=== Required action ===
Each line of the data below should be restated exactly, with images left out.

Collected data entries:
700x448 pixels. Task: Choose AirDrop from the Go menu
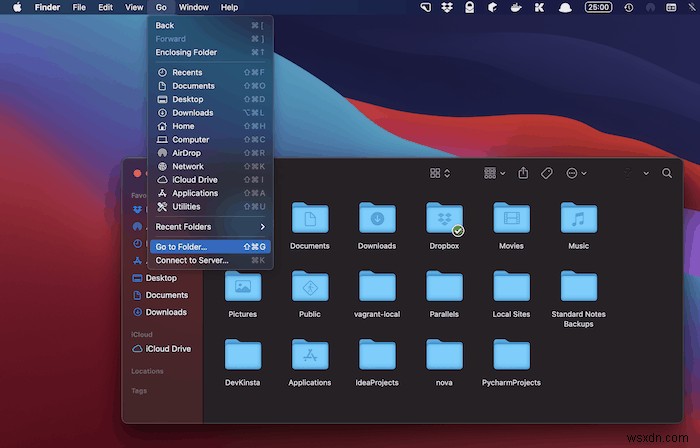click(187, 153)
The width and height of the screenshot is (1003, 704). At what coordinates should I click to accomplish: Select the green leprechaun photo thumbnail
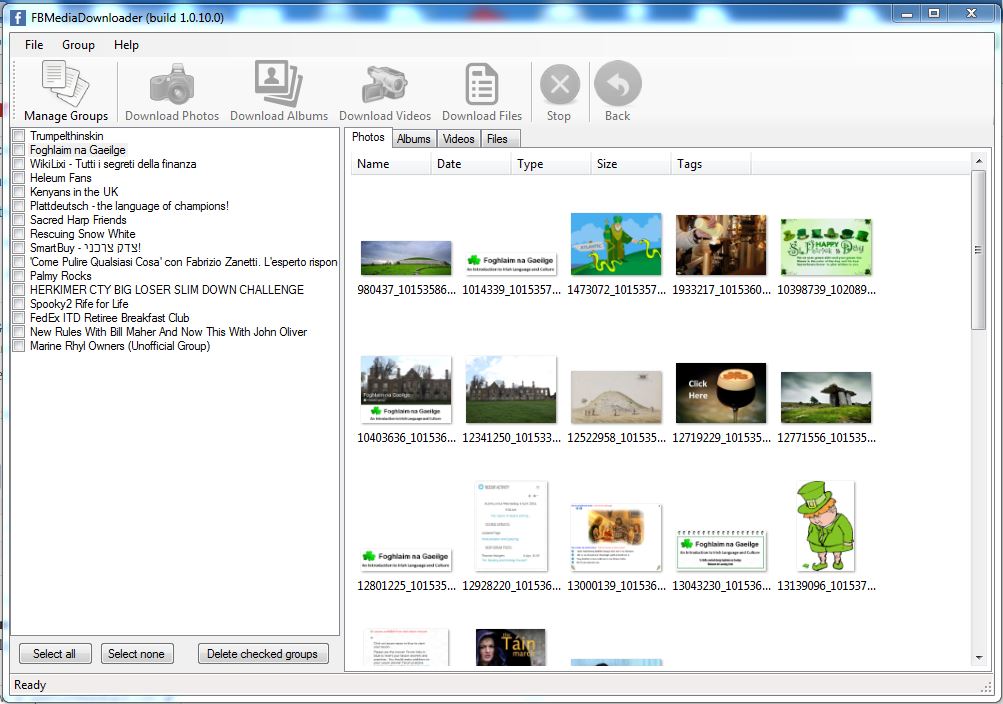point(825,527)
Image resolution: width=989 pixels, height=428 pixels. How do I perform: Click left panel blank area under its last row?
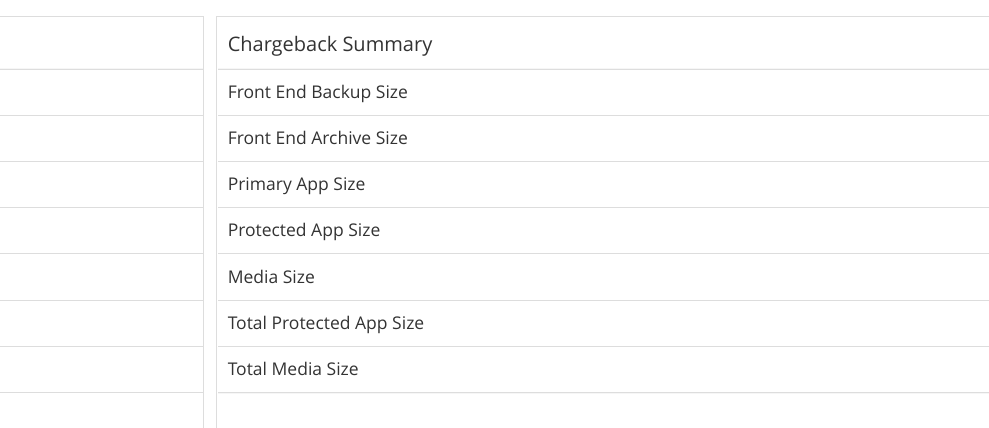pyautogui.click(x=101, y=410)
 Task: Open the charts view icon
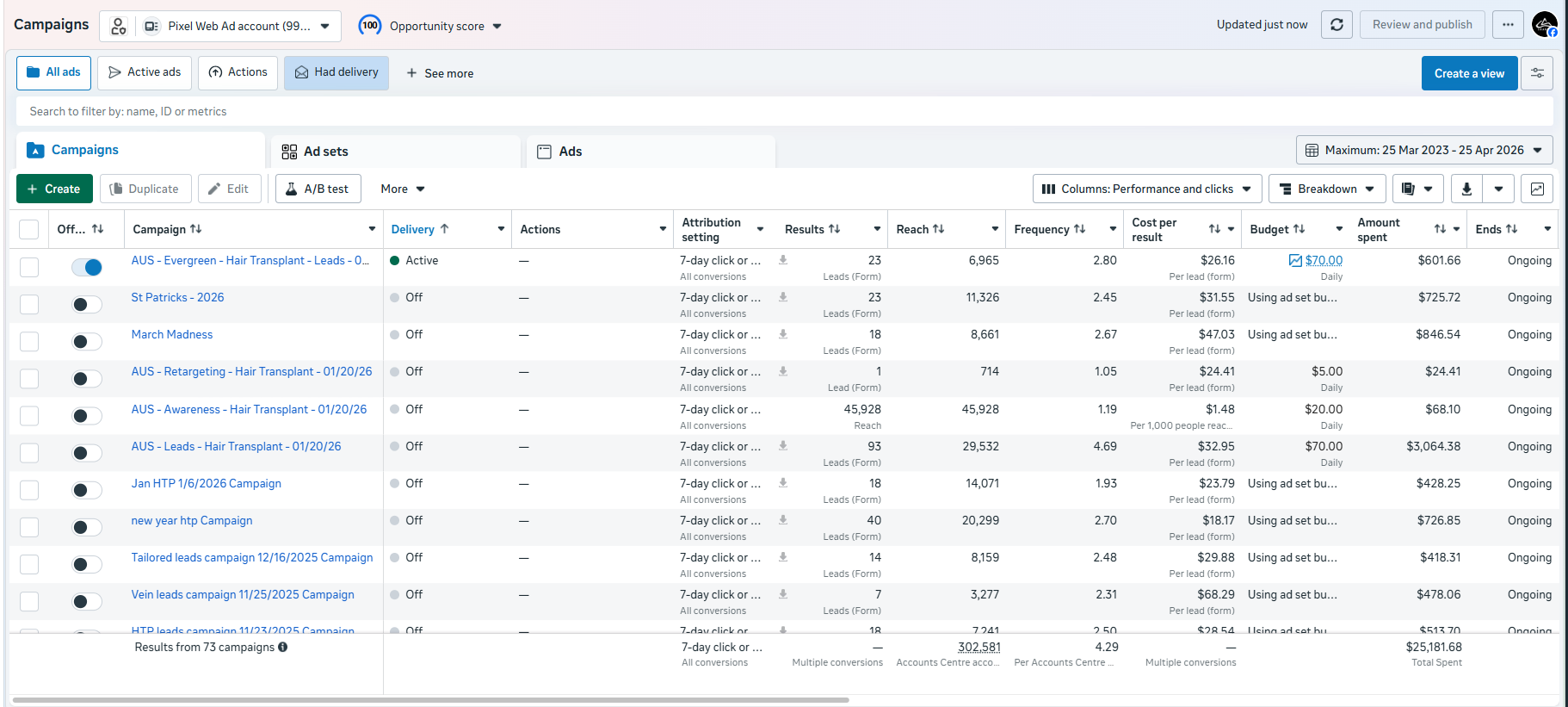point(1537,189)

=== Problem solution ===
700x448 pixels. Task: Choose AirDrop from the Go menu
click(187, 153)
The width and height of the screenshot is (1003, 704). At what coordinates should I click to accomplish: Select the green leprechaun photo thumbnail
point(825,527)
Image resolution: width=989 pixels, height=428 pixels. How do I perform: Click left panel blank area under its last row?
pyautogui.click(x=101, y=410)
 Task: Open the charts view icon
point(1537,189)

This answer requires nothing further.